++++ RECORDS PROVIDED

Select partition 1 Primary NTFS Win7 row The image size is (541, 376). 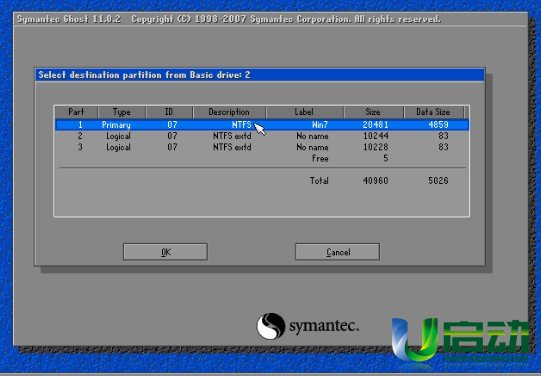click(x=262, y=125)
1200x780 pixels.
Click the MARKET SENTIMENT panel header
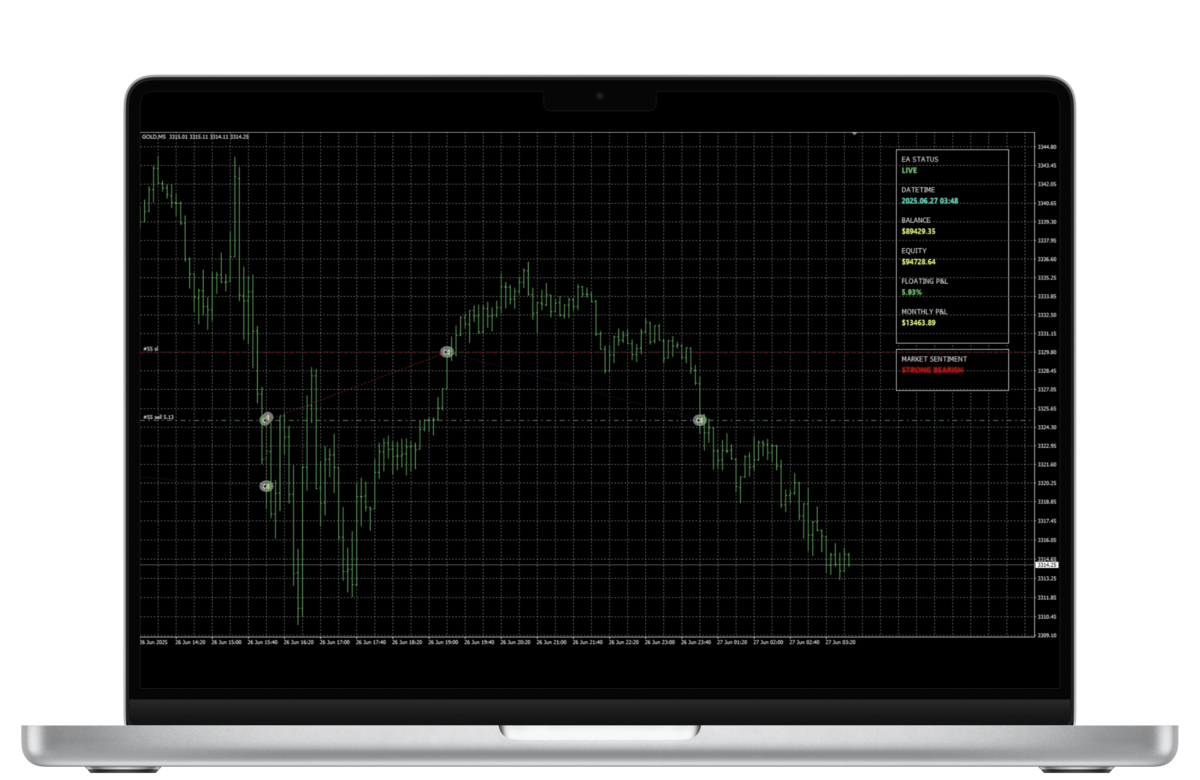coord(933,358)
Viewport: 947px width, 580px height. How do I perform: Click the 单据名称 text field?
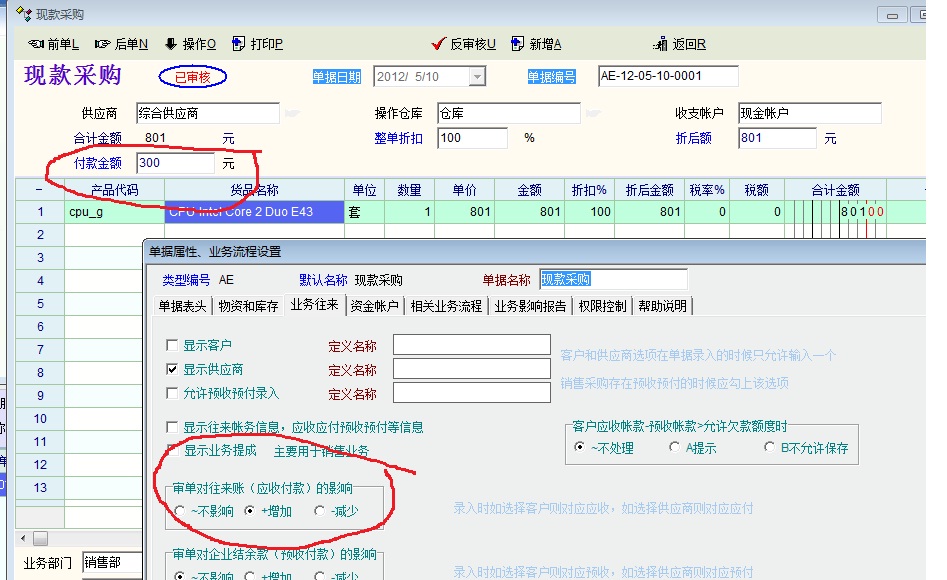point(613,280)
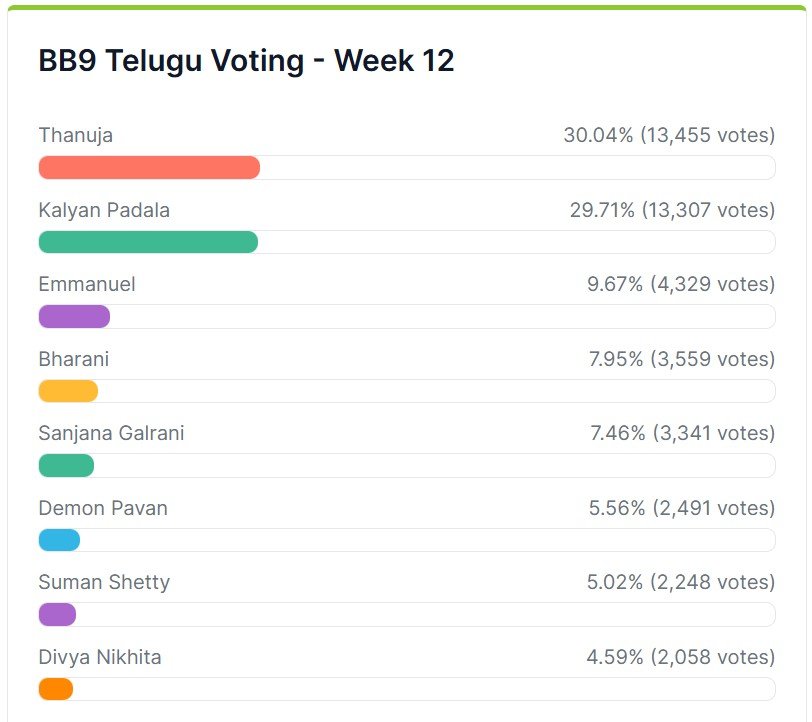
Task: Click the 9.67% (4,329 votes) text
Action: coord(681,284)
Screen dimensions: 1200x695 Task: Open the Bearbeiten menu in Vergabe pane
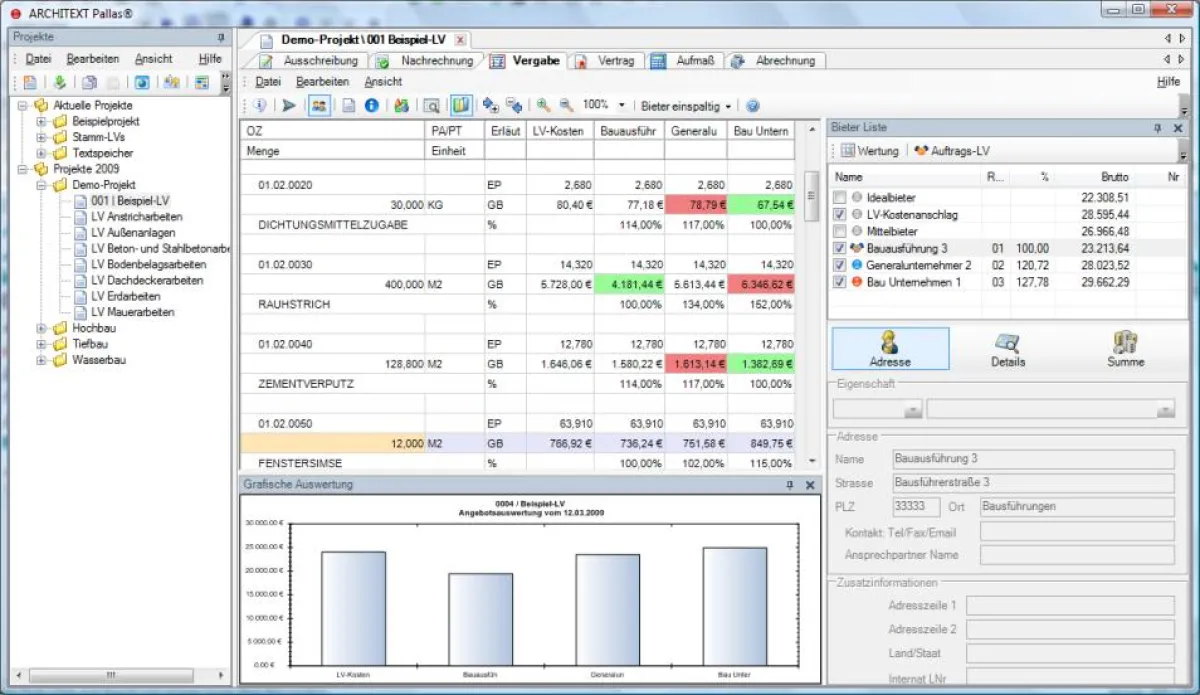[x=322, y=82]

++++++++

Word for word, set down the lines from the line with "1200x780 pixels." through the last line of the entries, and nothing else; the pictures stay out.

1200x780 pixels.
Click the MARKET SENTIMENT panel header
coord(933,358)
Viewport: 947px width, 580px height. How do I perform: Click the 单据名称 text field?
point(613,280)
Task: Click the 9.67% (4,329 votes) text
Action: coord(681,284)
Screen dimensions: 1200x695 Task: Open the Bearbeiten menu in Vergabe pane
[x=322, y=82]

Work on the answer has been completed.